Ampelio Zappalorto porta la sua Arte Totale che sconvolge il consumo nella meravigliosa cornice di Villa Brandolini. Vivi un'esperienza artistica che va oltre i confini del convenzionale: Ampelio Zappalorto espone la sua esposizione "Senza titolo" curata da Federico di Porcia e Brugnera, per accompagnarti lungo un percorso che smantella le categorie e invita a riconsiderare il confine tra arte e vita.

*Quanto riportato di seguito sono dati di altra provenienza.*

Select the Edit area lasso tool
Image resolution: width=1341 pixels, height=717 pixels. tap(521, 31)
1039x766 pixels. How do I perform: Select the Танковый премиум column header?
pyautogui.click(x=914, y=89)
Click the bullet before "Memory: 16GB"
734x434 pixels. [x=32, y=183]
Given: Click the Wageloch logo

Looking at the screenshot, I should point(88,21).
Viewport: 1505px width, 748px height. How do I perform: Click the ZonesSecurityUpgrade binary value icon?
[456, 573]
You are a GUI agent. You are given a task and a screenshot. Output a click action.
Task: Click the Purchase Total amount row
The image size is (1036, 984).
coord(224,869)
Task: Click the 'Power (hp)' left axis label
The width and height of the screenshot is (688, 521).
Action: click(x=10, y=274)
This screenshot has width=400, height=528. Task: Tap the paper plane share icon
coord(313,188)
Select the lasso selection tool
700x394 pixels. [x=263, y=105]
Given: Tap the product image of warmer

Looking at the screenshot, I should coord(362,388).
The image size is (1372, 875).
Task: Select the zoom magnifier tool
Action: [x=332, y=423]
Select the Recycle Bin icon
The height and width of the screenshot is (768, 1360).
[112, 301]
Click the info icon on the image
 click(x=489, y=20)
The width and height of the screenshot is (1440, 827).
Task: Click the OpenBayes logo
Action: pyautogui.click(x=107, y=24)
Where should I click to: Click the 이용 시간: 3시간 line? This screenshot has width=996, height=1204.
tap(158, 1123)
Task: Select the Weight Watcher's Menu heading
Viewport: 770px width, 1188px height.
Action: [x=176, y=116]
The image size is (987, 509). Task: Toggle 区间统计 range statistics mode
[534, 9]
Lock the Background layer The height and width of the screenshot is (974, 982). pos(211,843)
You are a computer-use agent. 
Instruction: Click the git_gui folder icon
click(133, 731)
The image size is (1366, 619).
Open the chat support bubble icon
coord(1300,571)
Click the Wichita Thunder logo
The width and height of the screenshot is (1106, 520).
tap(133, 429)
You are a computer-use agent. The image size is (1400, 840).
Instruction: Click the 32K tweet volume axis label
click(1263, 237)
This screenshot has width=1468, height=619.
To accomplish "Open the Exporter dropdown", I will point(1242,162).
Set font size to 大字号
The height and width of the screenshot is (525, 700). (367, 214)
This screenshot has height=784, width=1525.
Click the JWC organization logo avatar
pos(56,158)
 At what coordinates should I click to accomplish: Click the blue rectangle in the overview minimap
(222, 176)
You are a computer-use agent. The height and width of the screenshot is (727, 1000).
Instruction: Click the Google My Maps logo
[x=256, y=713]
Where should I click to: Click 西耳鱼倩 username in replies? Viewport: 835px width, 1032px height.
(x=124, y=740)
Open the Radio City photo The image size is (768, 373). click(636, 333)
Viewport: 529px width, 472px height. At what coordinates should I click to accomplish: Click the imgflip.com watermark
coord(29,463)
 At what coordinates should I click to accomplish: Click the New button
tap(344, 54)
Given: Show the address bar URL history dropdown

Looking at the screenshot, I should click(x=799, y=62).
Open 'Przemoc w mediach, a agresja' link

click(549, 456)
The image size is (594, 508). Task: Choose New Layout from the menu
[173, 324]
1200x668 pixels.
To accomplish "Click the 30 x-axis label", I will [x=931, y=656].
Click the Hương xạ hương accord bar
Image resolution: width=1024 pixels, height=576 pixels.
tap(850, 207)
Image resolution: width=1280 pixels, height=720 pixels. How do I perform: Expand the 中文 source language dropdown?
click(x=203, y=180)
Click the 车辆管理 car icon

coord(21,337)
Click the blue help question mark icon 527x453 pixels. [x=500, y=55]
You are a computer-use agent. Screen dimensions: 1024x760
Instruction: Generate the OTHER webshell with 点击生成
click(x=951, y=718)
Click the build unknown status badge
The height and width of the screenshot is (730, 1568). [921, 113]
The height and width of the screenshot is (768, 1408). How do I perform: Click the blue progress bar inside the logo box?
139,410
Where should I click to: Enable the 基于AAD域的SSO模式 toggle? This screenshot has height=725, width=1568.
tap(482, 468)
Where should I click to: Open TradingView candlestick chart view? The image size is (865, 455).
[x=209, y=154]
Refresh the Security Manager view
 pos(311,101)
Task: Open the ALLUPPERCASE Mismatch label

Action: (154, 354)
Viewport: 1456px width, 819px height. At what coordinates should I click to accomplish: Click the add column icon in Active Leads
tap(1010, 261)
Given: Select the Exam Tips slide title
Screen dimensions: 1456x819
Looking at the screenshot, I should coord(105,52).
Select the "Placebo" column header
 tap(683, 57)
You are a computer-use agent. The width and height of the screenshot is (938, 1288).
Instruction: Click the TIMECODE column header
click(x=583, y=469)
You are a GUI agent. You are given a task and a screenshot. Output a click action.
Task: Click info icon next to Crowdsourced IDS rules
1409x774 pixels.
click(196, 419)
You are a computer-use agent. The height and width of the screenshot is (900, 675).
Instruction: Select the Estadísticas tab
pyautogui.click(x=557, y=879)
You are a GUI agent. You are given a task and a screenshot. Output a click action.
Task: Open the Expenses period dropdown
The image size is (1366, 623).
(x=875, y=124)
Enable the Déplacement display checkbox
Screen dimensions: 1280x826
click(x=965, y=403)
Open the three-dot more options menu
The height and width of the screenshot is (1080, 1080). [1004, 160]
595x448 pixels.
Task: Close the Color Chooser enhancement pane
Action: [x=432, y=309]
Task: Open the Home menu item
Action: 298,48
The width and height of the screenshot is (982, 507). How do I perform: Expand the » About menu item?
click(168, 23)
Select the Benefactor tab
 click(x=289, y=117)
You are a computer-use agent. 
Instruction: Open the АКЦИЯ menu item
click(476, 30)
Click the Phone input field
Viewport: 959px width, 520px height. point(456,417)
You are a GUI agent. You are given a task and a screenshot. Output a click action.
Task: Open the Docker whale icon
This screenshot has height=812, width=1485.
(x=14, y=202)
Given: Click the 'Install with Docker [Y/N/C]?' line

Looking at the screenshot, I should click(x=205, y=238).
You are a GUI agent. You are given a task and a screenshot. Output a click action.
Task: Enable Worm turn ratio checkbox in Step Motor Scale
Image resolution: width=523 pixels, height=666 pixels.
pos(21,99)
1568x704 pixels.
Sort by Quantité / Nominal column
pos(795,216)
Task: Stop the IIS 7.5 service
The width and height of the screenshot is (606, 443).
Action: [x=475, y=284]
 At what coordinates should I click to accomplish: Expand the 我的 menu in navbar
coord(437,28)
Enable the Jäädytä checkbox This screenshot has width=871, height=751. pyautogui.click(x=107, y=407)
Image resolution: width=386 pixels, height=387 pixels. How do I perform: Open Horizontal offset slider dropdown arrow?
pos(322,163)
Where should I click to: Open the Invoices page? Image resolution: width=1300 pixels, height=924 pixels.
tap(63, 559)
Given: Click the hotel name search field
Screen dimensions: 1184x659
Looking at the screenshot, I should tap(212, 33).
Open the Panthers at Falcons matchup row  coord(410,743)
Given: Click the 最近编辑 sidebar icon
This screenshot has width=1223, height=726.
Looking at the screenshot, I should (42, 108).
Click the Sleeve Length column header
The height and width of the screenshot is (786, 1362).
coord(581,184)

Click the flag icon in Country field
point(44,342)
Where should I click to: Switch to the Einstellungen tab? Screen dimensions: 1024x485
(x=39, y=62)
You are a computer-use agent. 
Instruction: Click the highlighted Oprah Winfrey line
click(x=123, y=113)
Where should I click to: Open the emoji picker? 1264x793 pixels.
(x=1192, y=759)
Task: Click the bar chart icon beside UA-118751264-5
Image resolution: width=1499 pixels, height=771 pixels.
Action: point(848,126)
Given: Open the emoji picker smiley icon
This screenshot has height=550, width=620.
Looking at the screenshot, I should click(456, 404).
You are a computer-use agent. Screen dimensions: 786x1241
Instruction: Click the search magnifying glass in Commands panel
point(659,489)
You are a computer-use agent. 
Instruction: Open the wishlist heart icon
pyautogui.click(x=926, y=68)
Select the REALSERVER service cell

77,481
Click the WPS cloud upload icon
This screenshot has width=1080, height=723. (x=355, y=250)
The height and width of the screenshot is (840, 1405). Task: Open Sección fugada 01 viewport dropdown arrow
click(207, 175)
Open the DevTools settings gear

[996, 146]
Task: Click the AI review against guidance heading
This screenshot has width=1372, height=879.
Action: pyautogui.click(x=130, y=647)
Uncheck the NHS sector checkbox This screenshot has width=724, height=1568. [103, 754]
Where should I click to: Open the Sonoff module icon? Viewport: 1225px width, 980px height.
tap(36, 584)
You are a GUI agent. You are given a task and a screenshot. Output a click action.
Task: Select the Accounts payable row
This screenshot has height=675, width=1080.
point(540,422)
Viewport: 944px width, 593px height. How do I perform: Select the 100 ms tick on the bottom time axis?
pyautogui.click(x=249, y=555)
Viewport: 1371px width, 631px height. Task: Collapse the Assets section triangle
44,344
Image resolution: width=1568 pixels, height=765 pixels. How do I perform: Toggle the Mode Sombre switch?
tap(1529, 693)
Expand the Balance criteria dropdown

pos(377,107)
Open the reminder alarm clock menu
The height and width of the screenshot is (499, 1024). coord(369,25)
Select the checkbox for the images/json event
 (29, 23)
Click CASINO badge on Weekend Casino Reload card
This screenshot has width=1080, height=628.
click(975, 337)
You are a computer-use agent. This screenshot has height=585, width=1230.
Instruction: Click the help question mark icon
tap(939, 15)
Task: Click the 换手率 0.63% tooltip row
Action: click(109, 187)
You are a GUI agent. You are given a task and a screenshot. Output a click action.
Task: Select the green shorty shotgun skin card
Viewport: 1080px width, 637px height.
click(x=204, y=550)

Nato a Vittorio Veneto nel 1956, Ampelio si diploma a Venezia e si tuffa poi nella Berlino post-Muro (1984-1995), crocevia di fermento culturale e collaborazioni artistiche audaci. Lì matura la sua visione radicale: ispirato dall'ideale di Fluxus e in particolare dal maestro Joseph Beuys, Zappalorto trasforma la vita stessa in opera d'arte, inseguendo il concetto di Gesamtkunstwerk, l'opera d'arte totale. Per lui, l'atto creativo non ha limiti di stile o di mezzo. Ecco perché la sua ricerca si estende dalla fotografia al video, dal suono alla performance, passando per il ready-made, la scultura e l'installazione. Zappalorto crea con tutto, sfidando il vincolo del "cosa" per concentrarsi sul "come" e sul "perché".
Il suo lavoro è una potente riflessione sulla società moderna, dove "tutto viene usato e gettato, tutto diventa prodotto di consumo". L'artista recupera, riutilizza e reinterpreta, donando nuova vita e significato a ciò che la nostra cultura scarta.